• [DATA SUPPLIED]:
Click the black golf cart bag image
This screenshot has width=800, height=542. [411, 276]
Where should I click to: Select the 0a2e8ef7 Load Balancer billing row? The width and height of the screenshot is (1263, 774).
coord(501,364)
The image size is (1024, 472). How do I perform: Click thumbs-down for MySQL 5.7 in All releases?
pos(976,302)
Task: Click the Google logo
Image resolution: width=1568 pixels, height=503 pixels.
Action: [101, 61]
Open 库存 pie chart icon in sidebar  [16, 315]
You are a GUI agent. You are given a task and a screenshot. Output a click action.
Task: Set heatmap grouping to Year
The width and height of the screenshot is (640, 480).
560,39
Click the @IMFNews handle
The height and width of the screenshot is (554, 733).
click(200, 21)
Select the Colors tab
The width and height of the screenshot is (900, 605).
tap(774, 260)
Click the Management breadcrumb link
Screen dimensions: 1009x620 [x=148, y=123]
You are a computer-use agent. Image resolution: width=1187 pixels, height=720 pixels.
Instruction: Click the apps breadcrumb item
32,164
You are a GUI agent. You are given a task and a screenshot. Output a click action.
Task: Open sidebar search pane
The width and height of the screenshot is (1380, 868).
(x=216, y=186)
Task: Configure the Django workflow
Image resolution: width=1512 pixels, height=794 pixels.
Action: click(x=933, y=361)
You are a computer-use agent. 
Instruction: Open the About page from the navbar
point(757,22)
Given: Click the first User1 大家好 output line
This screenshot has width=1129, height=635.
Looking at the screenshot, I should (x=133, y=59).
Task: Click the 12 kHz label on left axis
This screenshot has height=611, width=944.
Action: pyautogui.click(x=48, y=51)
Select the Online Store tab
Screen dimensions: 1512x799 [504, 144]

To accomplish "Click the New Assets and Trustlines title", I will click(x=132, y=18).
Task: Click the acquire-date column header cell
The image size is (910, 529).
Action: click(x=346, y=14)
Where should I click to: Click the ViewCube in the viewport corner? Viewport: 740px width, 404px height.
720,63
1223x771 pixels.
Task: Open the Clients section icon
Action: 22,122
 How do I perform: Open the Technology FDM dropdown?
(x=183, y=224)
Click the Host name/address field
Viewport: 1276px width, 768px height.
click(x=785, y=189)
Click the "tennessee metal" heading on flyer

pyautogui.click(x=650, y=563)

• [WHAT THIS TASK INVOLVES]:
Beginning at the line that holds "Task: Click the acquire-date", write out word for word each line through the end of the records.

• [YOUR SOLUTION]:
Task: Click the acquire-date column header cell
The image size is (910, 529).
Action: click(x=346, y=14)
Where should I click to: Click the ViewCube in the viewport corner? Viewport: 740px width, 404px height.
720,63
1223x771 pixels.
Task: Open the Clients section icon
Action: 22,122
 How do I perform: Open the Technology FDM dropdown?
(x=183, y=224)
Click the Host name/address field
Viewport: 1276px width, 768px height.
click(x=785, y=189)
Click the "tennessee metal" heading on flyer

pyautogui.click(x=650, y=563)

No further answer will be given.